What you have to do:
Note each line in the data below that holds "dimensions", and copy it.

[Stored data entries]
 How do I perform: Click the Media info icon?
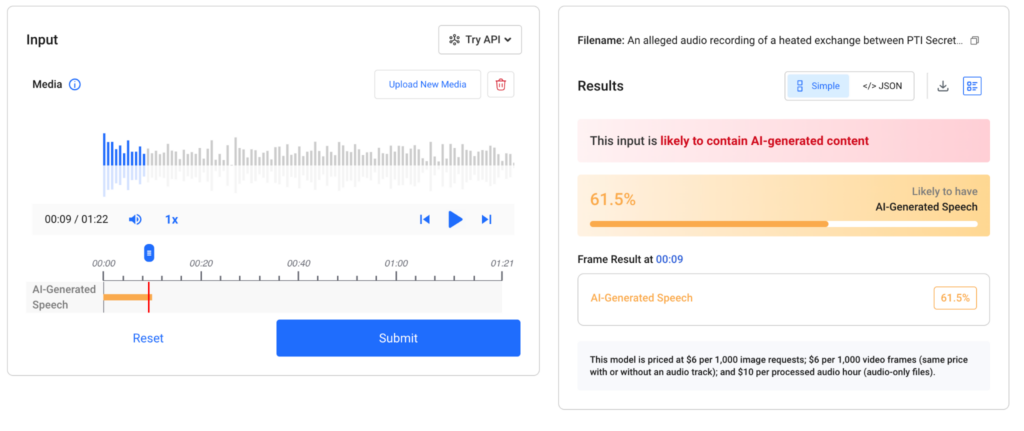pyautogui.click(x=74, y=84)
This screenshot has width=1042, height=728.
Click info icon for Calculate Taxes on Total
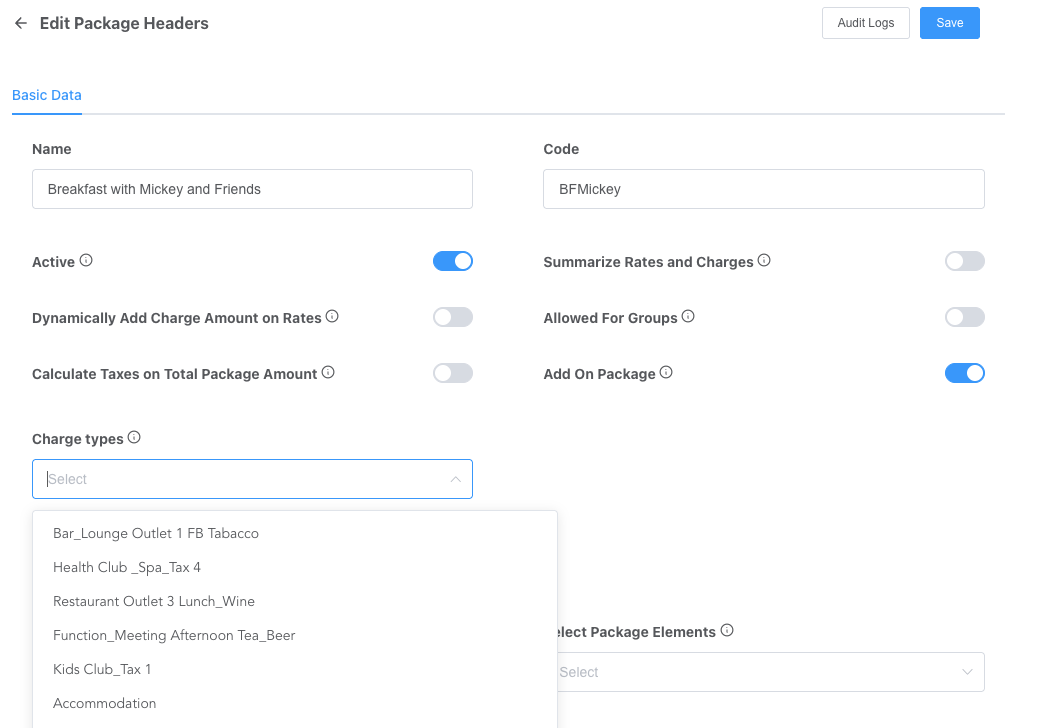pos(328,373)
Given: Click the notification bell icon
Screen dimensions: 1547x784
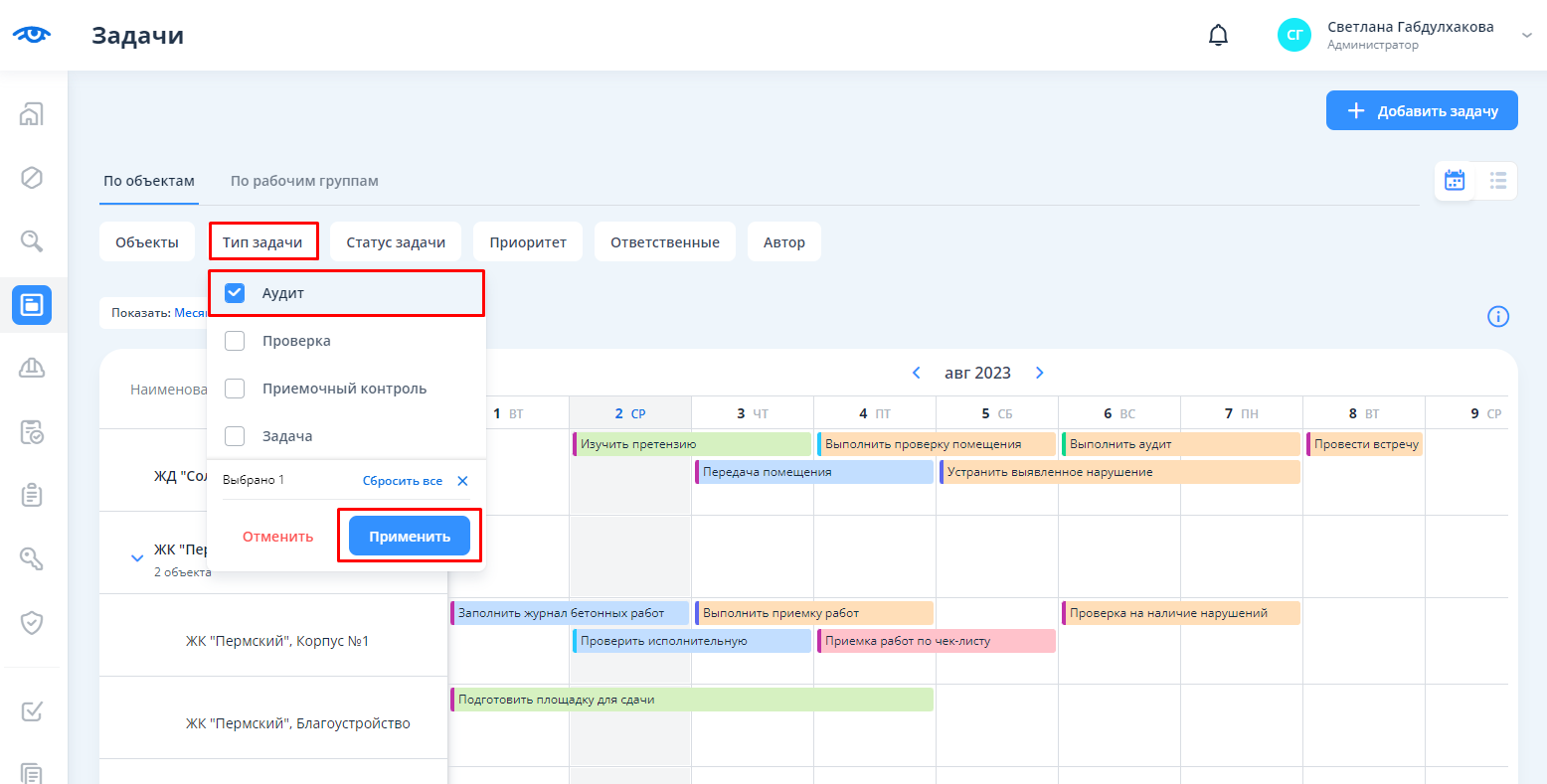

* * *

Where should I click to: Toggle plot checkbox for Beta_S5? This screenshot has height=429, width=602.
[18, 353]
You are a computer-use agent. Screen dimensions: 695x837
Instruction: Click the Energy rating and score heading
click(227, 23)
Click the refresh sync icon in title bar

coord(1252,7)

Exercise solution:
Screen dimensions: 1547x784
You are a computer-use agent. Screen dimensions: 695x837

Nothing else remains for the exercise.